_TASK PROMPT:_
Reproduce the data word for word, starting at the line containing "Open the From Andy Anderson tab" and ending at the line containing "[x=18, y=343]".

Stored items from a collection
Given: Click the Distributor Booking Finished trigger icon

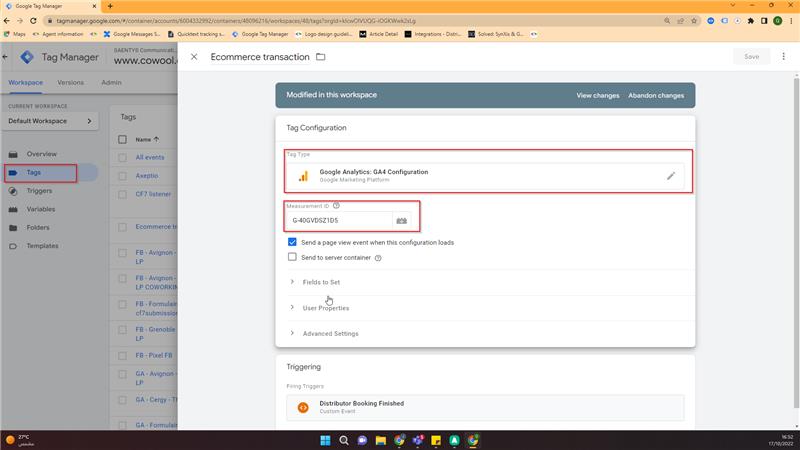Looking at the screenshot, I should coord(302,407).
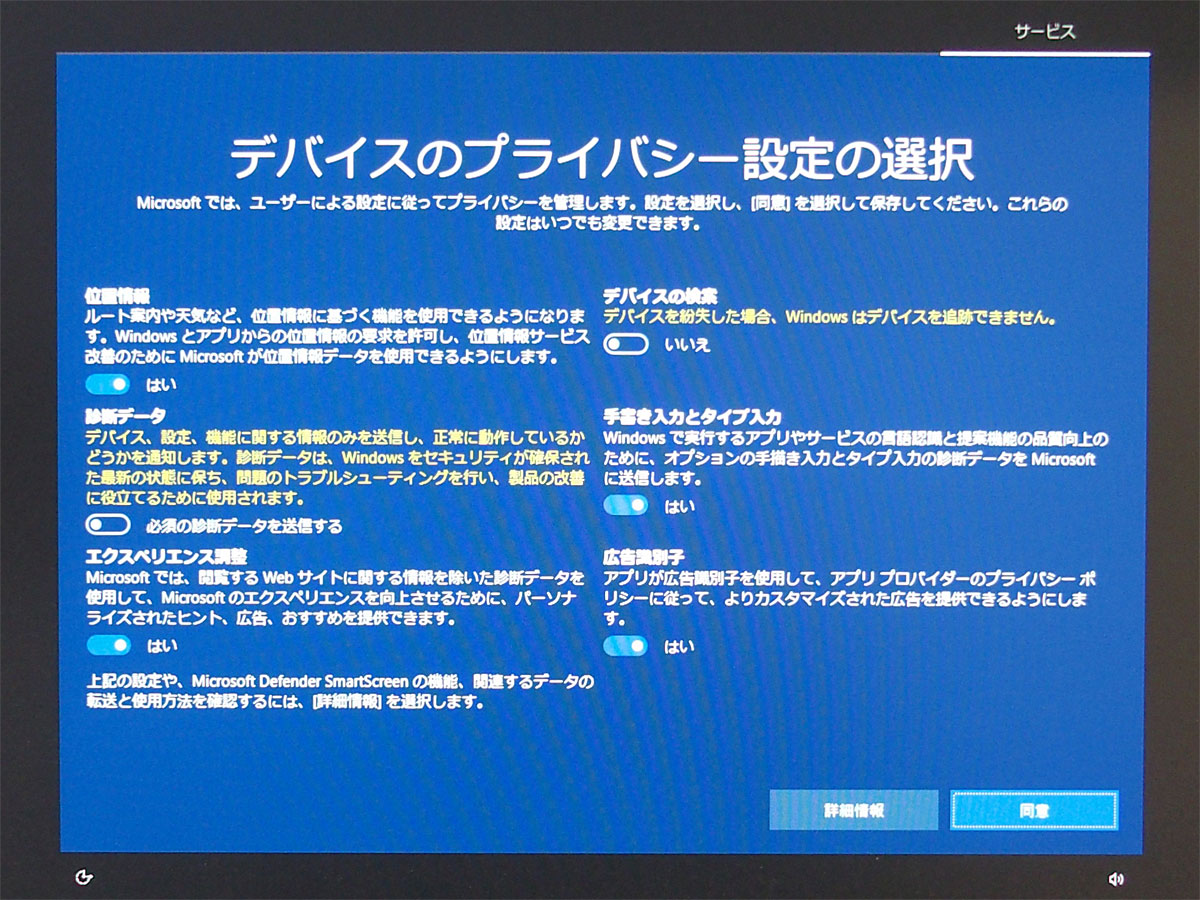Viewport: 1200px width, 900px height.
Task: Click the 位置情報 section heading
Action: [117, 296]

---

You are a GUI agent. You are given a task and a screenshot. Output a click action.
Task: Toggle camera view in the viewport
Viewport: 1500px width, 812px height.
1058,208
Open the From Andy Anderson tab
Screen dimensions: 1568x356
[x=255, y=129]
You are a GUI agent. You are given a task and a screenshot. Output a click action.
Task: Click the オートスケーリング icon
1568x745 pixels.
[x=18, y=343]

_FULL OUTPUT:_
Open the From Andy Anderson tab
Screen dimensions: 1568x356
[x=255, y=129]
You are a GUI agent. You are given a task and a screenshot. Output a click action.
Task: Click the オートスケーリング icon
1568x745 pixels.
[x=18, y=343]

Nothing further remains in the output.